### WHAT IS BEING ASKED
Rewrite the records from the line with "Select the .ssh/authorized_keys" through the end of the records, replacing "Register" with "Sign Up" and leaving everything else as it is.
────────────────────
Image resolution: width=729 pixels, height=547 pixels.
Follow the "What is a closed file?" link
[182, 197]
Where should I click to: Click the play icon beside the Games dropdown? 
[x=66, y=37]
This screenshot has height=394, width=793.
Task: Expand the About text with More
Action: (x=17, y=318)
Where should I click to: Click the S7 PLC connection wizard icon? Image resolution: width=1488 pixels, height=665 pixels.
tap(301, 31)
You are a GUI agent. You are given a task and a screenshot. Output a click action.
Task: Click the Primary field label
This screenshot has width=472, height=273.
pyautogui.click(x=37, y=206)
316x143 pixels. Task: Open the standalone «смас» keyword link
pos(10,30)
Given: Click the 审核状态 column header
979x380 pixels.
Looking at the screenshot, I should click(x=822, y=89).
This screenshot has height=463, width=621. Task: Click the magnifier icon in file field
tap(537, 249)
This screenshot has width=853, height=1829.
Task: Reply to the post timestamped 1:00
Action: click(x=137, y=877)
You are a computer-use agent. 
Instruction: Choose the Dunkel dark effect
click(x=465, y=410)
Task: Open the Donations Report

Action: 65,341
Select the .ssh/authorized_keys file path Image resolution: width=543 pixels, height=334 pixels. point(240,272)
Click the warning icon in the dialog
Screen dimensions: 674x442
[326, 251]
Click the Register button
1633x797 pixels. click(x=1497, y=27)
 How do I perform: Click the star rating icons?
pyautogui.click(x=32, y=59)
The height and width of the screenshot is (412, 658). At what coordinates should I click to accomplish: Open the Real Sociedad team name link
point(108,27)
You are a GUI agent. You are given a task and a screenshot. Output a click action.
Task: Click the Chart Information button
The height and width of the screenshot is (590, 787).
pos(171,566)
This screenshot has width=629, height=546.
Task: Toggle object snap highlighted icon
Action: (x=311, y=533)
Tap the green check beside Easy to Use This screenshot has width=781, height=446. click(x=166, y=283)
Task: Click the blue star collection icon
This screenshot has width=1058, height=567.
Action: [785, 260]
────────────────────
### CORRECT RESPONSE
Select the .ssh/authorized_keys file path Image resolution: width=543 pixels, height=334 pixels. point(240,272)
Click the warning icon in the dialog
Screen dimensions: 674x442
[326, 251]
Click the Sign Up button
1633x797 pixels. click(x=1497, y=27)
 How do I perform: Click the star rating icons?
pyautogui.click(x=32, y=59)
The height and width of the screenshot is (412, 658). At what coordinates should I click to accomplish: Open the Real Sociedad team name link
point(108,27)
You are a GUI agent. You are given a task and a screenshot. Output a click action.
Task: Click the Chart Information button
The height and width of the screenshot is (590, 787).
pos(171,566)
This screenshot has width=629, height=546.
Task: Toggle object snap highlighted icon
Action: (x=311, y=533)
Tap the green check beside Easy to Use This screenshot has width=781, height=446. click(x=166, y=283)
Task: Click the blue star collection icon
This screenshot has width=1058, height=567.
Action: [785, 260]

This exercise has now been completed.